When I want to train the Relation-Net, an runtime error is raised:
RuntimeError: element 0 of tensors does not require grad and does not have a grad_fn
There is no any problem in the past several steps, including training the 3D-U-Net and running train_test.py to generate predictions.
The gradient problem seems to be related to the computation of the loss function. Could you give some help?

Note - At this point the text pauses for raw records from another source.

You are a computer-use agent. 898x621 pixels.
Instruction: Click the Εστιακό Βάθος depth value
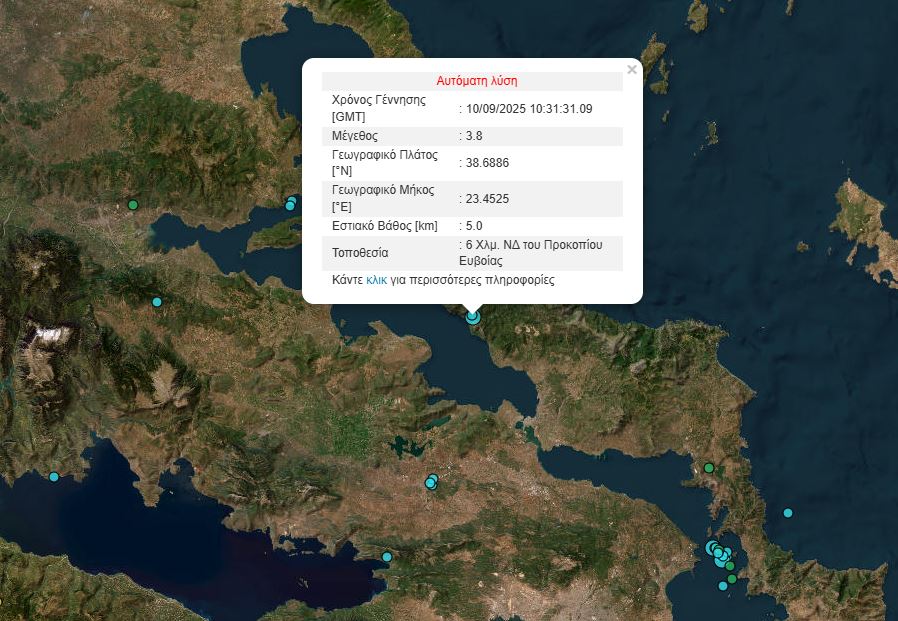point(465,226)
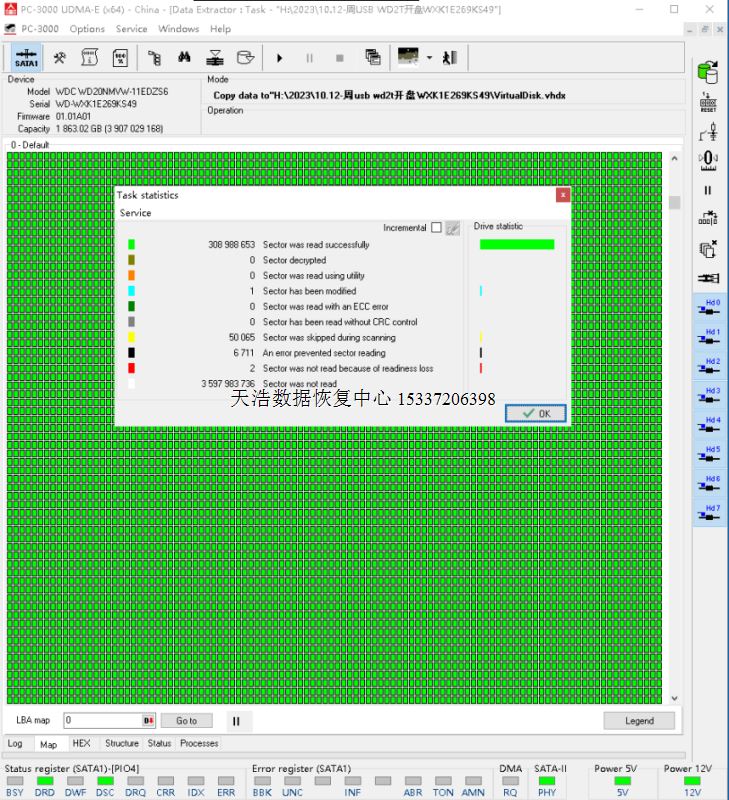Click the Go to button
The height and width of the screenshot is (800, 729).
187,720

The whole error information is as follows:
[2021-08-13 22:20:07,039 INFO log.py line 40 25892] **** Start Logging ****
[2021-08-13 22:20:09,274 INFO train.py line 26 25892] Namespace(TEST_NMS_THRESH=0.3, TEST_NPOINT_THRESH=100, TEST_SCORE_THRESH=0.09, batch_size=4, bg_thresh=0.25, block_reps=2, block_residual=True, classes=20, cluster_meanActive=50, cluster_npoint_thre=50, cluster_radius=0.03, cluster_shift_meanActive=300, config='config/pointgroup_run1_scannet.yaml', data_root='/home/xxx/One-Thing-One-Click/data/scannet', dataset='train_unsup', dataset_dir='data/scannetv2_inst.py', dataset_name='scannet', epochs=1024, eval=True, exp_path='exp/train_unsup/pointgroup/pointgroup_run1_scannet', fg_thresh=0.75, filename_suffix='_inst_nostuff.pth', fix_module=[], full_scale=[128, 512], ignore_label=-100, input_channel=3, loss_weight=[1.0, 1.0, 1.0, 1.0], lr=0.01, m=32, manual_seed=123, max_npoint=250000, mode=4, model_dir='model/pointgroup/pointgroup.py', model_name='pointgroup', momentum=0.9, multiplier=0.5, optim='Adam', prepare_epochs=128, pretrain='', pretrain_module=[], pretrain_path=None, save_freq=16, save_instance=False, save_pt_offsets=False, save_semantic=False, scale=50, score_fullscale=14, score_mode=4, score_scale=50, split='val', step_epoch=768, task='train', test_epoch=384, test_seed=567, test_workers=16, train_workers=16, use_coords=True, weight_decay=0.0001)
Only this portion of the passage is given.